Saturated Fat Ingestion Promotes Lipopolysaccharide-Mediated Inflammation and Insulin Resistance in Polycystic Ovary Syndrome.

Context: Inflammation and insulin resistance (IR) are often present in polycystic ovary syndrome (PCOS). Objective: We determined the effect of saturated fat ingestion on circulating lipopolysaccharide (LPS) and mononuclear cell (MNC) toll-like receptor-4 (TLR-4) and suppressor of cytokine signaling-3 (SOCS-3) in women with PCOS. Design: Cross-sectional study. Setting: Academic medical center. Patients: Nineteen reproductive-age women with PCOS (10 lean, 9 obese) and 19 ovulatory control subjects (10 lean, 9 obese).

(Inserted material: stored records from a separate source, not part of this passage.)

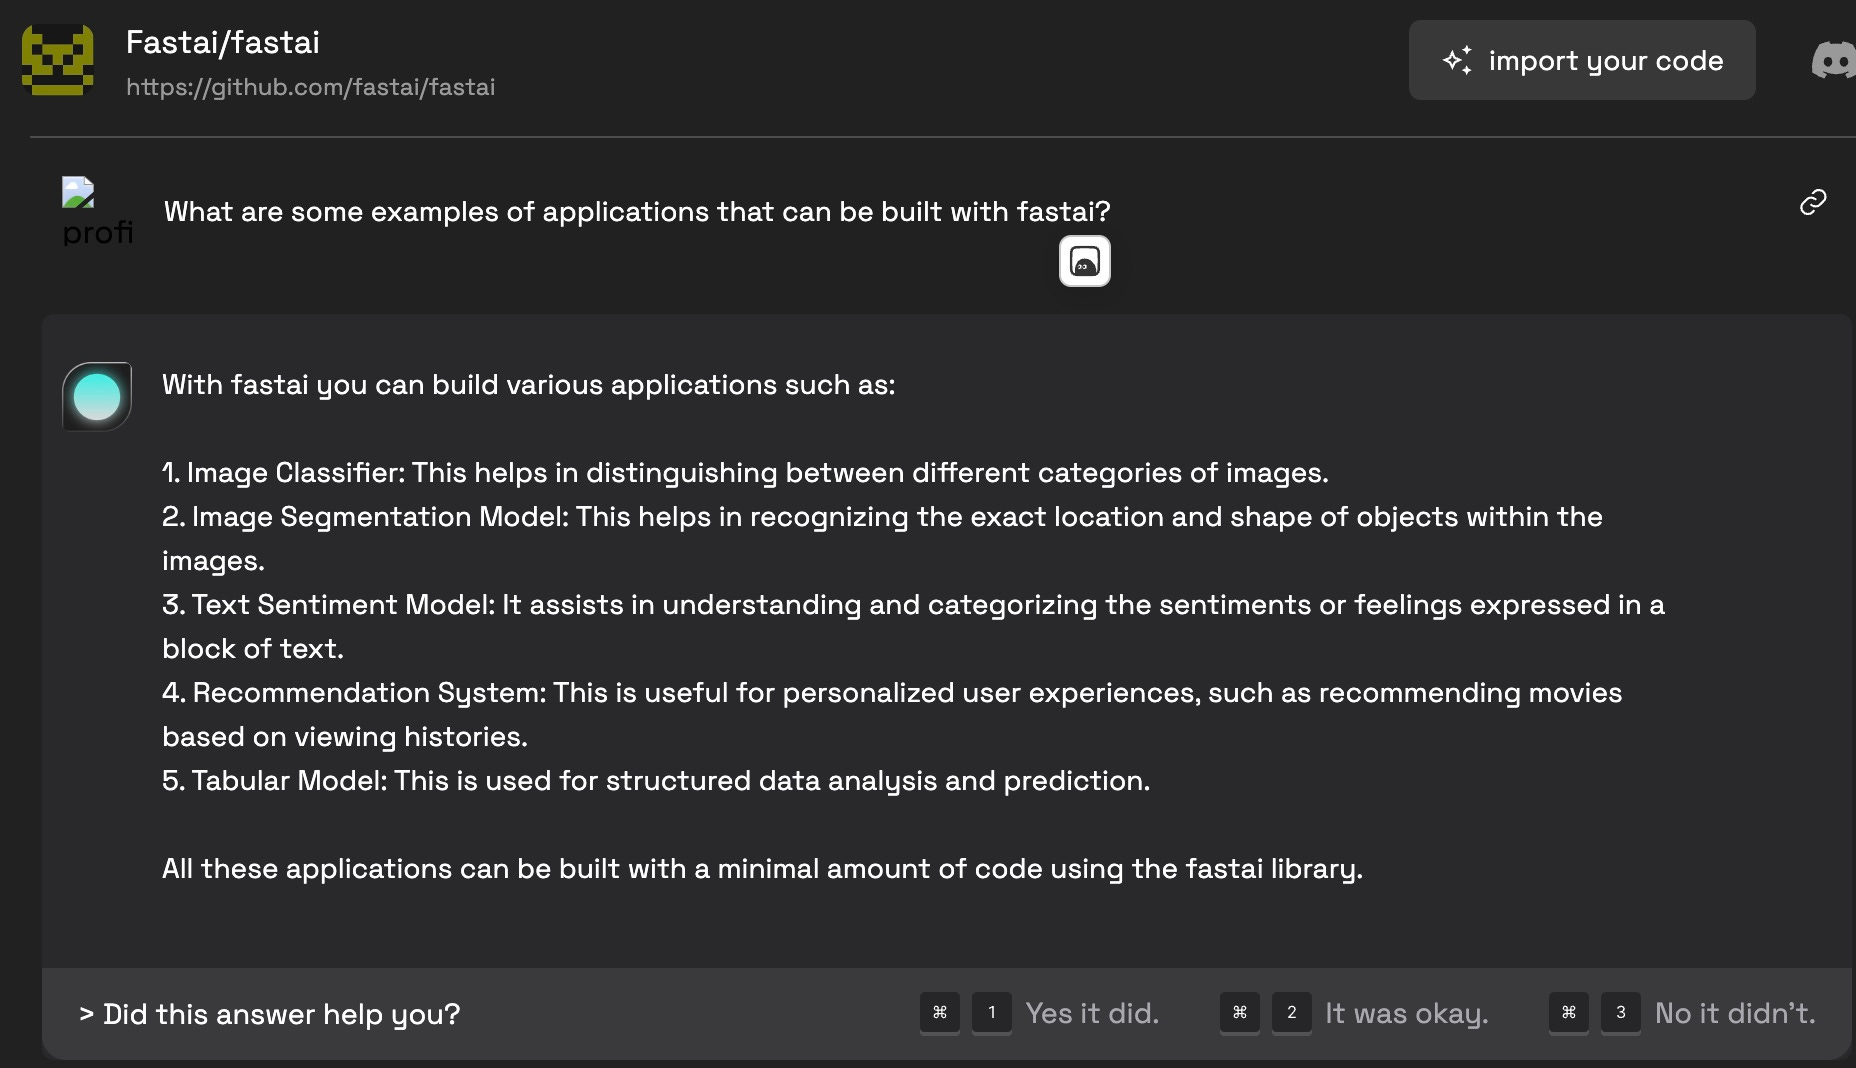
Task: Open Discord via the top-right Discord icon
Action: tap(1834, 60)

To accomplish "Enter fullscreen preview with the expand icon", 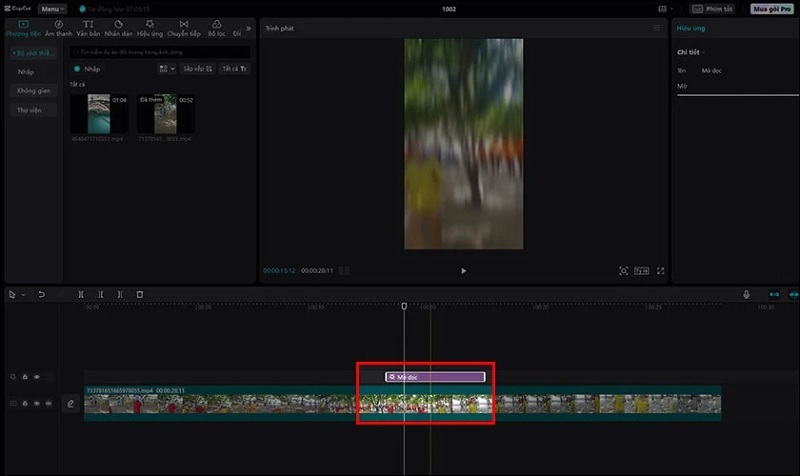I will pos(660,271).
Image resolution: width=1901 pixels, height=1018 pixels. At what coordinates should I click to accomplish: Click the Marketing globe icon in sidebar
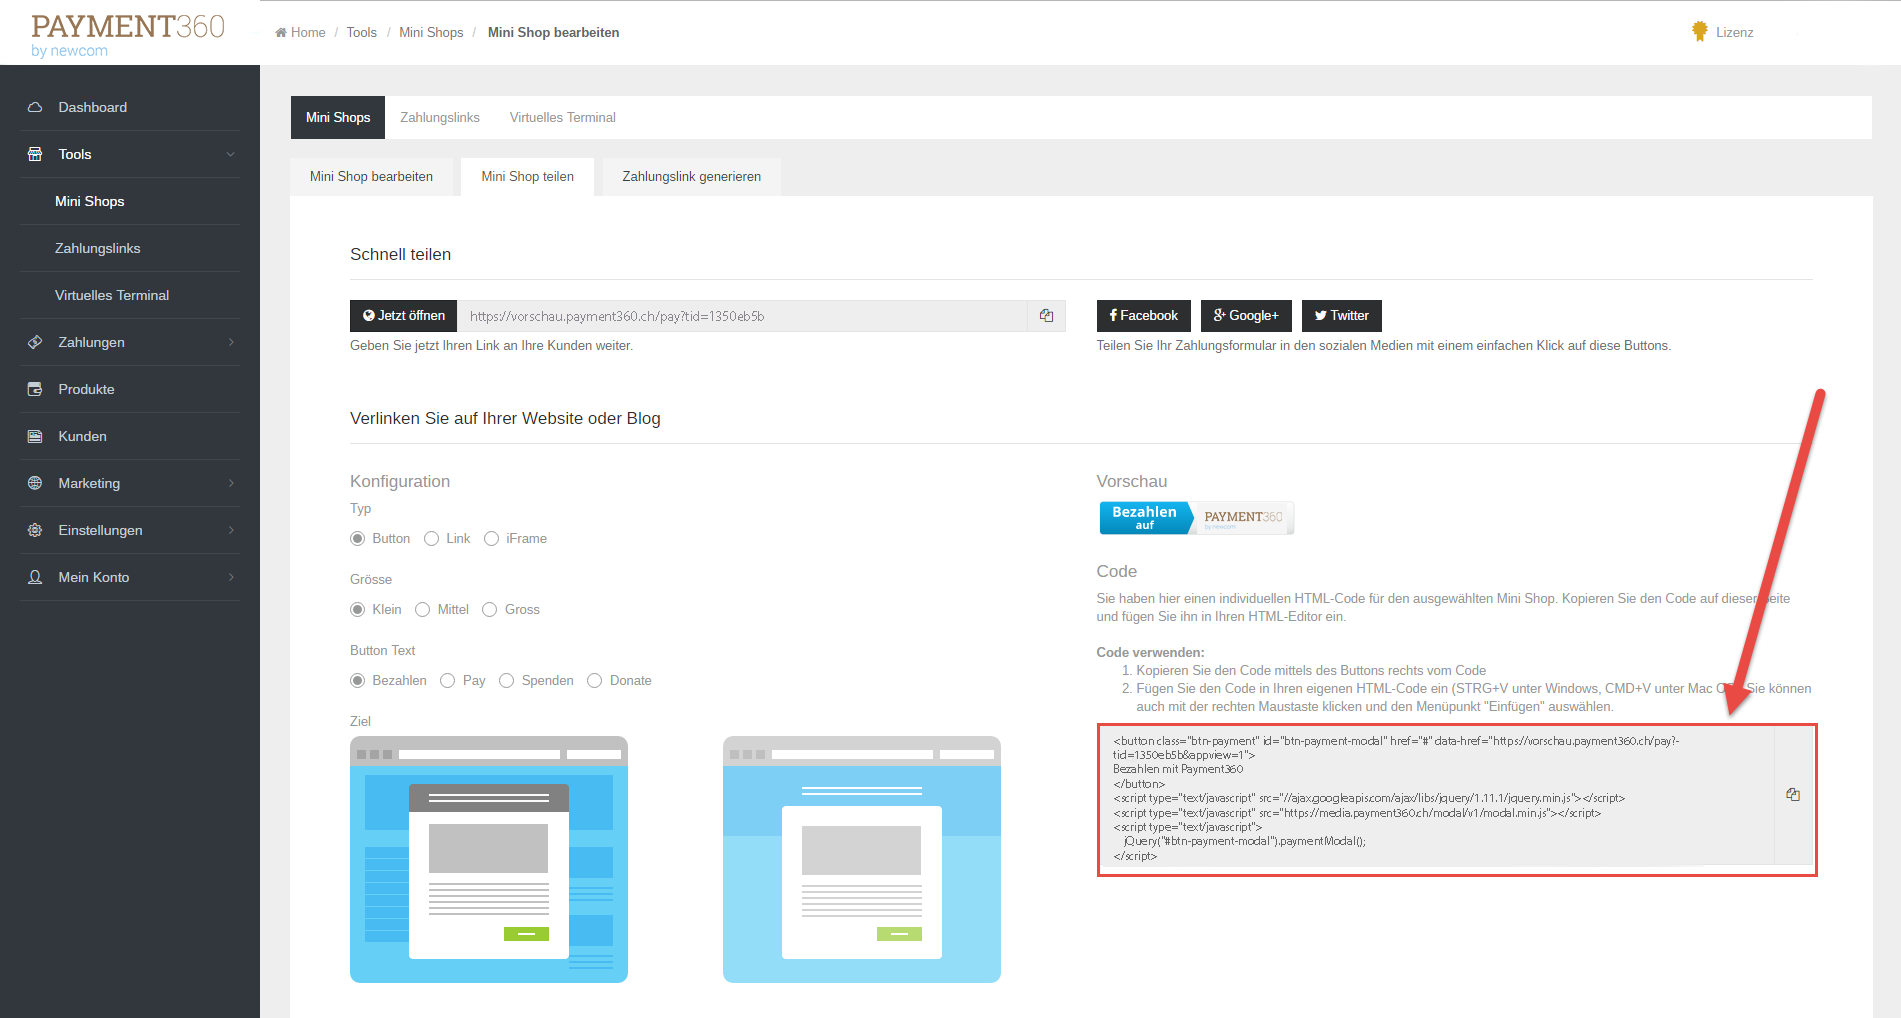pos(35,483)
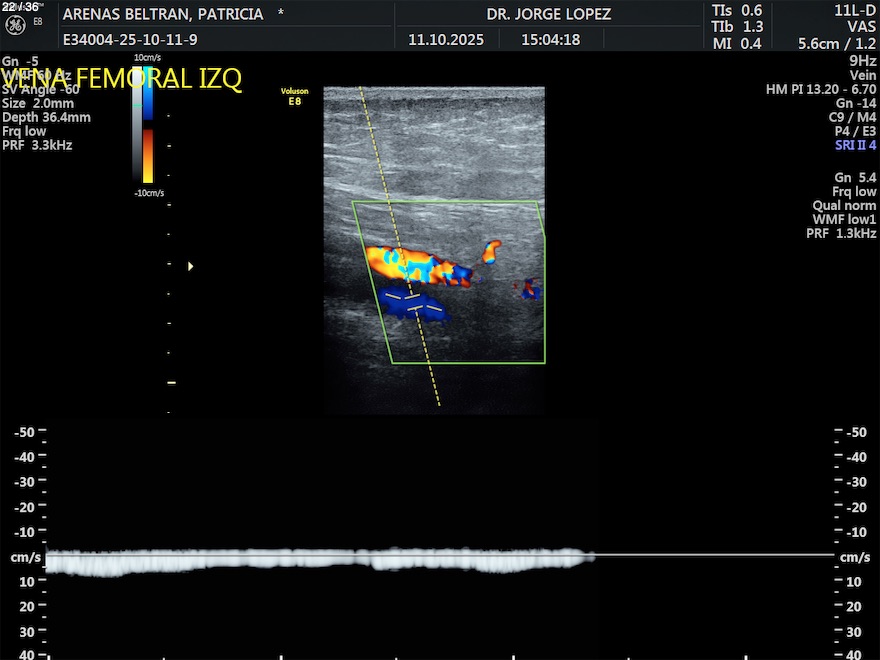Screen dimensions: 880x660
Task: Click the PRF 1.3kHz parameter on the right
Action: tap(841, 233)
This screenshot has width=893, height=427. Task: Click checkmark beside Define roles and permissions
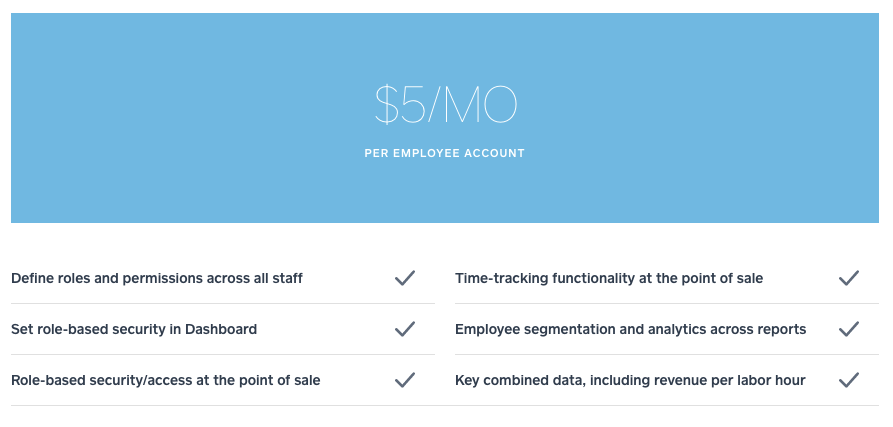405,278
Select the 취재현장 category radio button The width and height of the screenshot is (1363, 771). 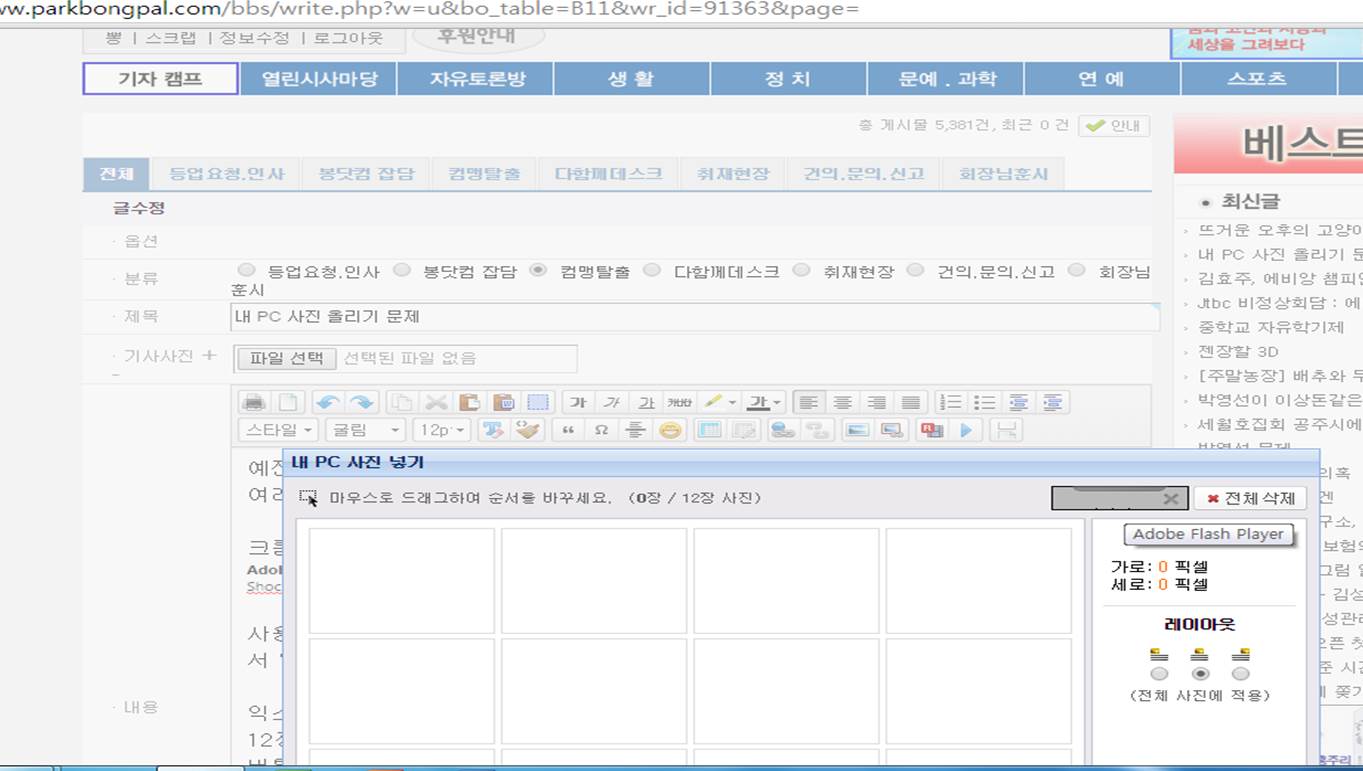801,270
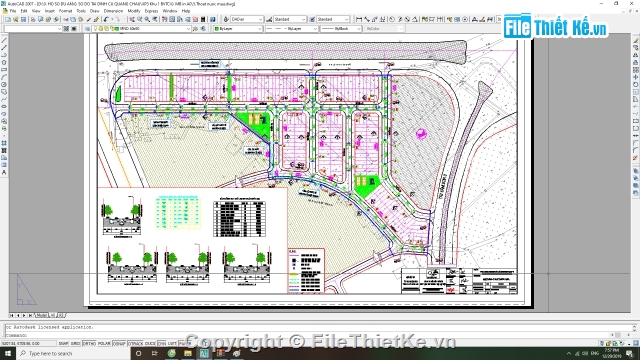Switch to the Model tab
This screenshot has width=640, height=360.
41,315
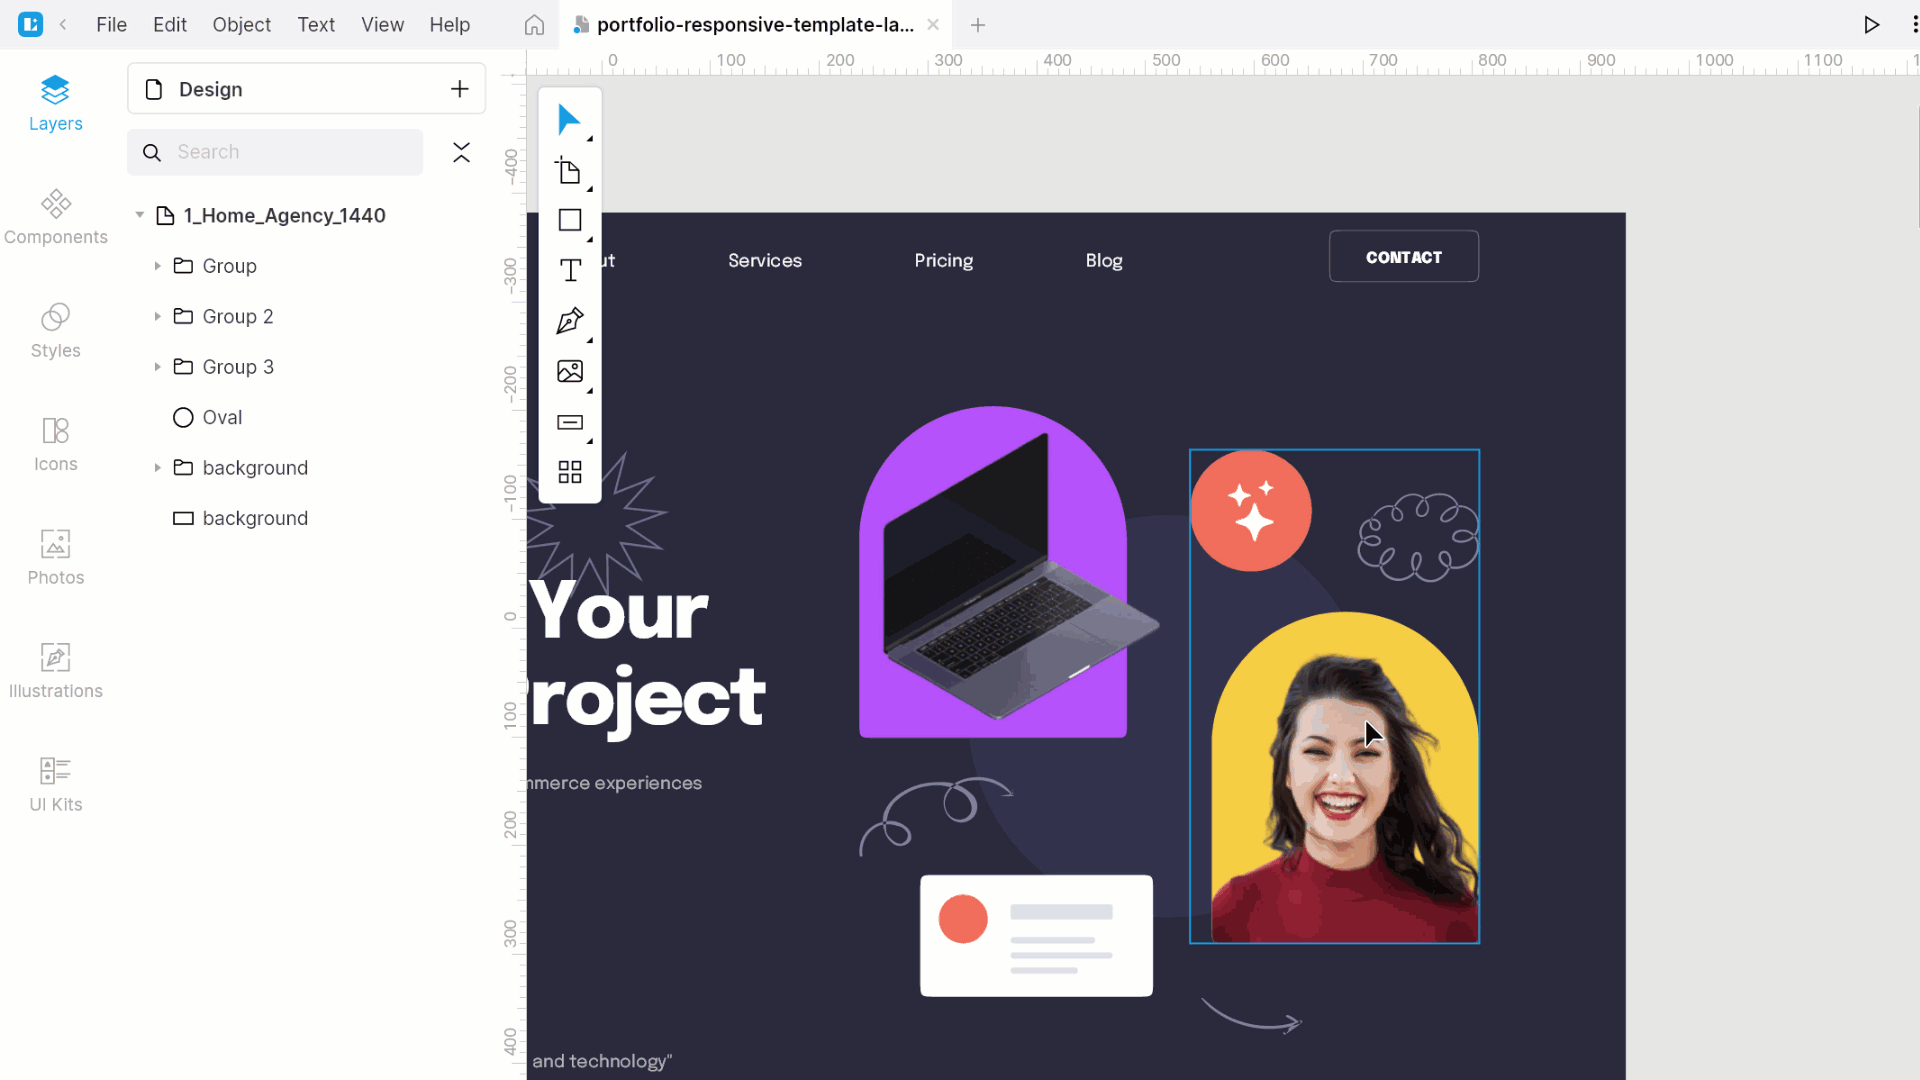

Main Outcome Measures: LPS and TNFα levels were measured in plasma. TLR-4 and SOCS-3 mRNA and protein content were quantified in MNC from blood collected after fasting and 2, 3, and 5 hours after saturated fat ingestion. Insulin sensitivity was derived from an oral glucose tolerance test (ISOGTT). Androgen secretion was assessed from blood collected after fasting and 24, 48, and 72 hours after human chorionic gonadotropin (HCG) administration. Results: Regardless of PCOS status, subjects who were obese had lipid-induced increases in circulating LPS and TLR-4 protein content compared with subjects who were lean. Lean and obese women with PCOS had lipid-induced increases in plasma TNFα and SOCS-3 mRNA and protein content compared with lean control subjects. Both PCOS groups had lower ISOGTT and greater HCG-stimulated androgen secretion compared with control subjects. The LPS and SOCS-3 responses were negatively correlated with ISOGTT and positively correlated with HCG-stimulated androgen secretion. Conclusion: In PCOS, lipid-induced LPS-mediated inflammation through TLR-4 is associated with obesity and worsened by PCOS, whereas lipid-induced increases in SOCS-3 may represent an obesity-independent, TNFα-mediated mechanism of IR.